And a lot more, like for instance the I/O accessors in_be32/in_le32, ...

mpe commented 3 years ago

I can reproduce that just by turning on CONFIG_CC_OPTIMIZE_FOR_SIZE.

mpe commented 3 years ago
$ make -s ppc64le_defconfig
$ grep -e LD_DEAD -e OPTIMIZE_FOR .config
CONFIG_CC_OPTIMIZE_FOR_PERFORMANCE=y
# CONFIG_CC_OPTIMIZE_FOR_SIZE is not set
CONFIG_HAVE_LD_DEAD_CODE_DATA_ELIMINATION=y
$ make -s -j (nproc)
$ objdump -d vmlinux | grep -c "<arch_set_bit>:"
0

$ ./scripts/config -d CC_OPTIMIZE_FOR_PERFORMANCE -e CC_OPTIMIZE_FOR_SIZE
$ make -s olddefconfig
$ grep -e LD_DEAD -e OPTIMIZE_FOR .config
# CONFIG_CC_OPTIMIZE_FOR_PERFORMANCE is not set
CONFIG_CC_OPTIMIZE_FOR_SIZE=y
CONFIG_HAVE_LD_DEAD_CODE_DATA_ELIMINATION=y
$ make -s -j (nproc)
$ objdump -d vmlinux | grep -c "<arch_set_bit>:"
82

$ ./scripts/config -e EXPERT -e LD_DEAD_CODE_DATA_ELIMINATION                                                                                                                                                   
$ make olddefconfig                                                                                                                                                                                             
$ grep -e LD_DEAD -e OPTIMIZE_FOR .config                                                                                                                                                                       
# CONFIG_CC_OPTIMIZE_FOR_PERFORMANCE is not set
CONFIG_CC_OPTIMIZE_FOR_SIZE=y
CONFIG_HAVE_LD_DEAD_CODE_DATA_ELIMINATION=y
CONFIG_LD_DEAD_CODE_DATA_ELIMINATION=y
$ make -s -j (nproc)                                                                                                                                                                                            
$ objdump -d vmlinux | grep -c "<arch_set_bit>:"                                                                                                                                                                
82
mpe commented 3 years ago

So CC_OPTIMIZE_FOR_SIZE causes it AFAICS, and LD_DEAD_CODE_DATA_ELIMINATION has no effect.

npiggin commented 3 years ago

Yeah they're not dead, they just get out-of-lined into each file that calls them.

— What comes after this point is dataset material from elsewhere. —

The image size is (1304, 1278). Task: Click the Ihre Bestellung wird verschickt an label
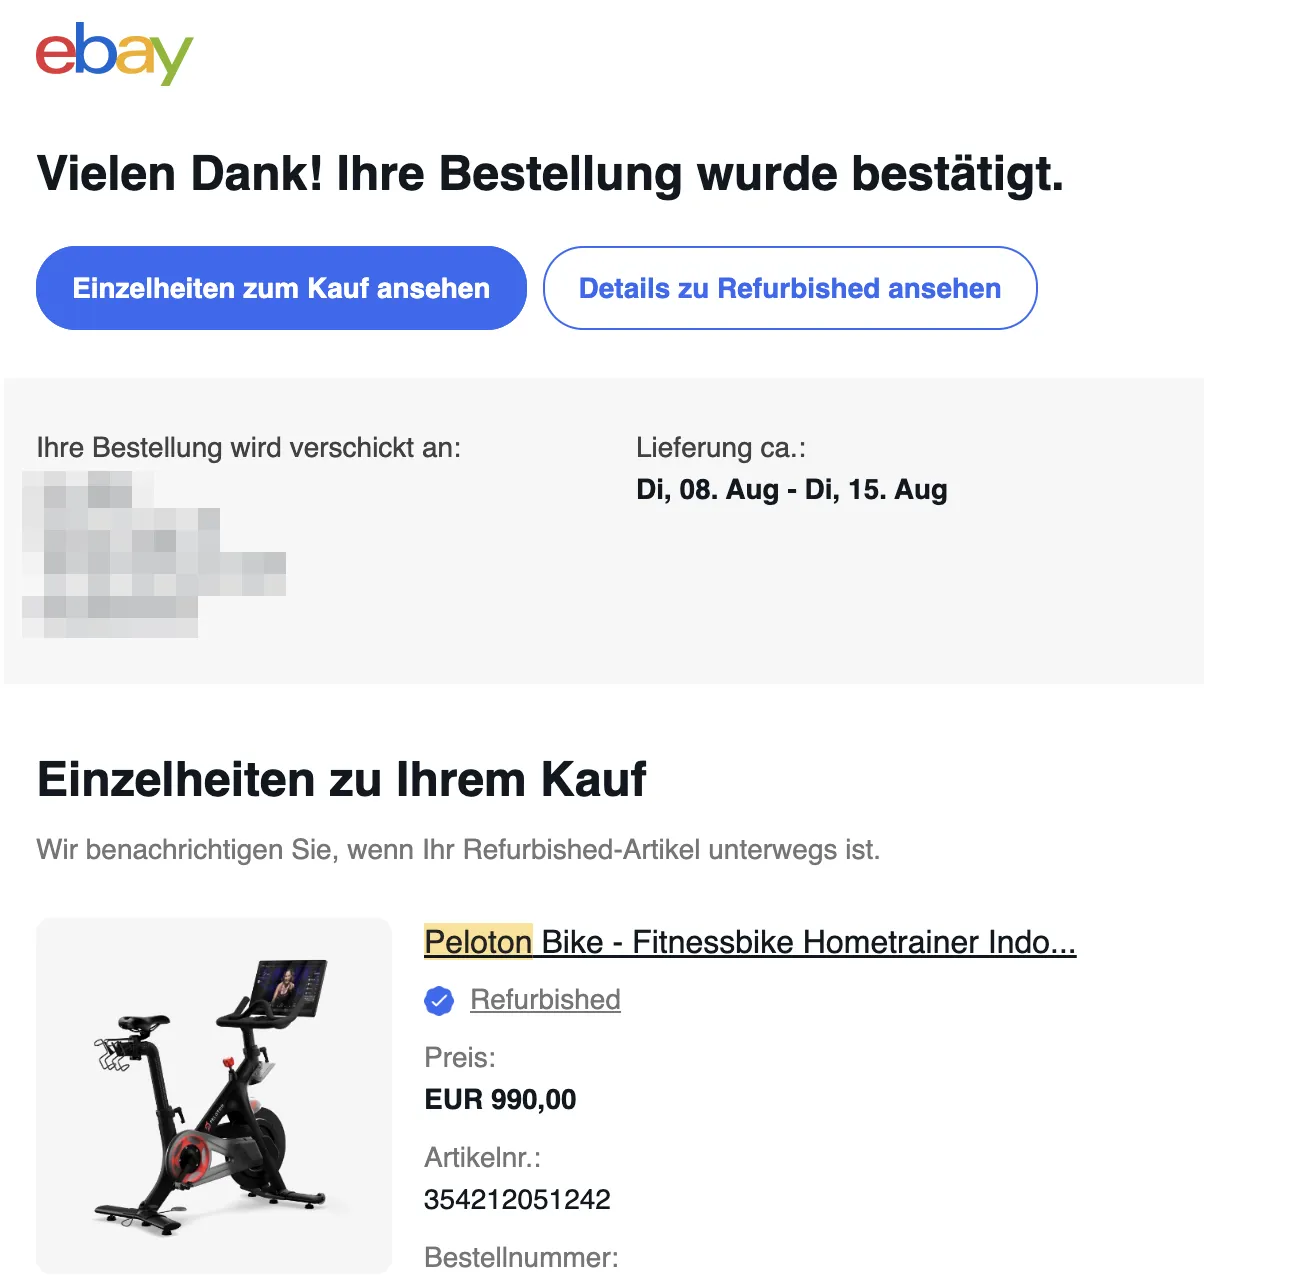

The linker can't really fix this (may not have the right relocations or branch information). It would need some kind of link time optimisation or some new annotation like inline_or_library and then you give it a library copy if it decides not to inline.

mpe commented 3 years ago

Yeah I was originally thinking that something to do with the dead code elimination might be making it worse, but seems unrelated.

mpe commented 3 years ago

It seems this is working as designed, even if the result is a bit surprising.

And AFAICS CC_OPTIMIZE_FOR_SIZE still "works", it shrinks a ppc64le_defconfig from ~32MB to ~27MB.

mpe commented 3 years ago

Can we close this?

chleroy commented 3 years ago

Ok, let's close it as we have identified it is related to CC_OPTIMISE_FOR_SIZE.

We will likely handle the most evident ones one-by-one by flagging them "always_inline" when relevant.